=== Input data ===

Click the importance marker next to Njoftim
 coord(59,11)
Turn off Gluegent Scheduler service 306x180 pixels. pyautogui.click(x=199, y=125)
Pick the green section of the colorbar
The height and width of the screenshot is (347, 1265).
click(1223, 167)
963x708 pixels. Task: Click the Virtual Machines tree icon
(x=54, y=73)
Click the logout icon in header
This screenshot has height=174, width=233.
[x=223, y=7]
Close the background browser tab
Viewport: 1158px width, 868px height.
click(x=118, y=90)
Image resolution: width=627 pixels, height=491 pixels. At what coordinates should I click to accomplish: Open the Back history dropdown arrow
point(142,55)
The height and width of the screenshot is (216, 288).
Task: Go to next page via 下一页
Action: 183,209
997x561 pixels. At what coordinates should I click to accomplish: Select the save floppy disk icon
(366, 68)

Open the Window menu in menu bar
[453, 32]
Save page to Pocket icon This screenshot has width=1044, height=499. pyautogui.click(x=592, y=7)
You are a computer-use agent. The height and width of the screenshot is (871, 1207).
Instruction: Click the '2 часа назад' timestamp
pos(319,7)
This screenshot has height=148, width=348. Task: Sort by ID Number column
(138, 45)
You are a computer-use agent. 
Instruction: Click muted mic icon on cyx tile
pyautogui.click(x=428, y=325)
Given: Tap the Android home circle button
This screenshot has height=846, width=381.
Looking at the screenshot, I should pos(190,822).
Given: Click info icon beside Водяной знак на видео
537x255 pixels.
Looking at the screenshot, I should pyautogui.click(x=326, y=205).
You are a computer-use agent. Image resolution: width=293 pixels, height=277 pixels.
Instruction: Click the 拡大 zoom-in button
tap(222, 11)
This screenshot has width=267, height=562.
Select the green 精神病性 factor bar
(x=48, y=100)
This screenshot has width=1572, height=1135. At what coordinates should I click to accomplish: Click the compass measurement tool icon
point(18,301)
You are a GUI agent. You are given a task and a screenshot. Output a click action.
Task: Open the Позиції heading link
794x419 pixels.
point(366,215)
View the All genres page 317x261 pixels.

===

**Exercise brief**
Repeat the whole listing exactly. Leave nothing out.

**Task response**
Click the importance marker next to Njoftim
 coord(59,11)
Turn off Gluegent Scheduler service 306x180 pixels. pyautogui.click(x=199, y=125)
Pick the green section of the colorbar
The height and width of the screenshot is (347, 1265).
click(1223, 167)
963x708 pixels. Task: Click the Virtual Machines tree icon
(x=54, y=73)
Click the logout icon in header
This screenshot has height=174, width=233.
[x=223, y=7]
Close the background browser tab
Viewport: 1158px width, 868px height.
click(x=118, y=90)
Image resolution: width=627 pixels, height=491 pixels. At what coordinates should I click to accomplish: Open the Back history dropdown arrow
point(142,55)
The height and width of the screenshot is (216, 288).
Task: Go to next page via 下一页
Action: 183,209
997x561 pixels. At what coordinates should I click to accomplish: Select the save floppy disk icon
(366, 68)

Open the Window menu in menu bar
[453, 32]
Save page to Pocket icon This screenshot has width=1044, height=499. pyautogui.click(x=592, y=7)
You are a computer-use agent. The height and width of the screenshot is (871, 1207).
Instruction: Click the '2 часа назад' timestamp
pos(319,7)
This screenshot has height=148, width=348. Task: Sort by ID Number column
(138, 45)
You are a computer-use agent. 
Instruction: Click muted mic icon on cyx tile
pyautogui.click(x=428, y=325)
Given: Tap the Android home circle button
This screenshot has height=846, width=381.
Looking at the screenshot, I should pos(190,822).
Given: Click info icon beside Водяной знак на видео
537x255 pixels.
Looking at the screenshot, I should pyautogui.click(x=326, y=205).
You are a computer-use agent. Image resolution: width=293 pixels, height=277 pixels.
Instruction: Click the 拡大 zoom-in button
tap(222, 11)
This screenshot has width=267, height=562.
Select the green 精神病性 factor bar
(x=48, y=100)
This screenshot has width=1572, height=1135. At what coordinates should I click to accomplish: Click the compass measurement tool icon
point(18,301)
You are a GUI agent. You are given a task and a screenshot. Output a click action.
Task: Open the Позиції heading link
794x419 pixels.
point(366,215)
View the All genres page 317x261 pixels.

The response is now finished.